Wcześniej tego dnia we "Wstajesz i wiesz" w TVN24 Owsiak podkreślił, że bardzo dobrze zna problemy dorosłych osób niepełnosprawnych oraz ich rodziców. - Słowa wsparcia z fundacji [WOŚP - red.] płyną bardzo ogromne - zapewnił.

Mówiąc o protestujących, stwierdził, że "mamy do czynienia z bardzo zdeterminowaną ekipą". - To także dzieci, które mówią: fantastycznie, że skoro (posłowie - red.) możecie podjąć ustawy w nocy, to w związku z tym nie ma trudności, aby te pieniądze zagospodarować - opowiadał.

Zdaniem Owsiaka przez lata bagatelizowano problemy, z jakimi borykają się dorosłe osoby niepełnosprawne i ich rodzice.

Szef WOŚP alarmował, że opieka nad niepełnosprawnymi dziećmi najczęściej spoczywa na matkach. - Na dziesięć takich rodzin, siedem to są panie, które z tymi dziećmi są - wskazał gość "Wstajesz i wiesz".

"Temat jest zapomniany"

Owsiak przekazał, że Fundacja WOŚP zdecydowała się zwiększyć wsparcie dla osób niepełnosprawnych.

- Podjęliśmy decyzję, że nasza pomoc indywidualna, którą prowadzimy od wielu lat, z dwóch milionów wzrasta do trzech milionów.
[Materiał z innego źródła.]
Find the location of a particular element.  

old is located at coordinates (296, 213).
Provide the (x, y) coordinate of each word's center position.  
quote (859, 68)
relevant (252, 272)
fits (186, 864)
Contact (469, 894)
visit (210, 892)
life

Ona obejmuje dzieci niepełnosprawne z różnymi dysfunkcjami, którym kupujemy albo dokładamy się do istniejącej kwoty przy zakupie nowoczesnych wózków inwalidzkich, na maty do relaksu, specjalne fotele relaksacyjne i pionizatory - wyjaśniał.

- W ciągu kilkunastu lat wydaliśmy na pomoc dla tych dzieci prawie 20 milionów złotych - mówił we wtorek Owsiak. Dodał, że indywidualne, konkretne wsparcie od WOŚP otrzymało pięć tysięcy niepełnosprawnych.

"Wybieramy najlepszy sprzęt"

Założyciel i szef WOŚP przekazał, że fundacja rozpoczęła już zakupy sprzętów z tegorocznej zbiórki. Podczas styczniowego 26. Finału Wielkiej Orkiestry zebrano ponad 126 milionów złotych.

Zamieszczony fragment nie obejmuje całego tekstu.